If you don't need the laptop for your guitar I would just bring an mp3 player with the playbacks and good connectivity.


----------



## BrainArt (May 17, 2011)

One word: Buckethead.



Most of the time he plays with backing tracks, but every once in a while, he'll have a bassist and drummer playing along with him.


----------



## metal_sam14 (May 17, 2011)

^ thats pretty cool


----------



## Winspear (May 17, 2011)

5656130 said:


> who wants to see a guy play along to a computer?

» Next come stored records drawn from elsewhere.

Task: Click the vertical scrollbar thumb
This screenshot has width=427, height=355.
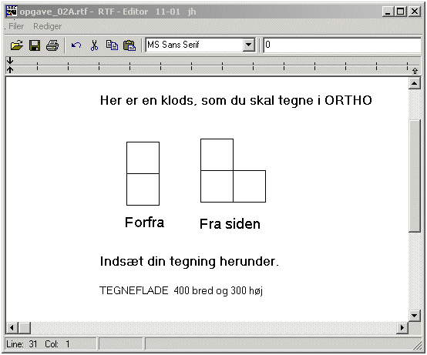Action: (414, 176)
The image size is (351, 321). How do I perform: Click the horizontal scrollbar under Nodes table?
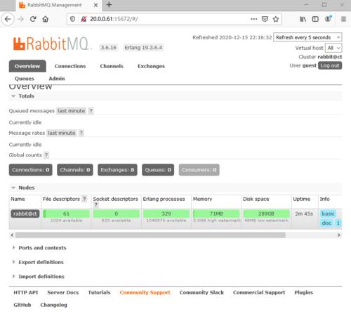150,235
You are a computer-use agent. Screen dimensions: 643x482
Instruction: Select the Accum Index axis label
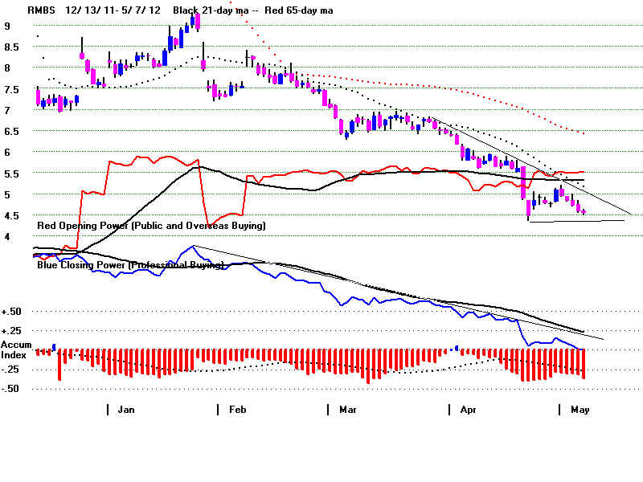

This is the only con that I can see. 

I guess, similarly to the discussion in this thread,
http://www.sevenstring.org/forum/general-music-discussion/157788-ethics-pride-music-production.html
that it depends on the 'context' of your 'band'. 
If it's some kind of experimental progressive thing, then I see no problem with playing solo live. I would happily have seen Tosin live before the band was formed, etc. If it's a more generic, then yes I think the majority of people would be dissapointed by a solo live show. 
That's the same kind of idea that I was thinking in that thread - the more generic the music, the more it is 'cheating' to do lots of editing, because it seems more live orientated. If it could be thought of as 'art music' - then I don't care how it's made or if the parts are possible to play.


----------



## SirMyghin (May 17, 2011)

PLayback can't convey the energy of a band, which is why I would say get a band. It is just more fun playing with people too. Honestly, I doubt I would go watch someone play with a laptop, Buckethead is probably the only exception.


----------



## metal_sam14 (May 17, 2011)

Thanks for the thoughts guys, valid points on both sides


----------



## ZXIIIT (May 18, 2011)

We've never had a drummer live, yet we bring out the "live" part of our performance every time we play to the point where it takes a couple of songs for the people in the back to realize there is no drummer. We just recently got a bass player for the first time ever too  (been using tracks)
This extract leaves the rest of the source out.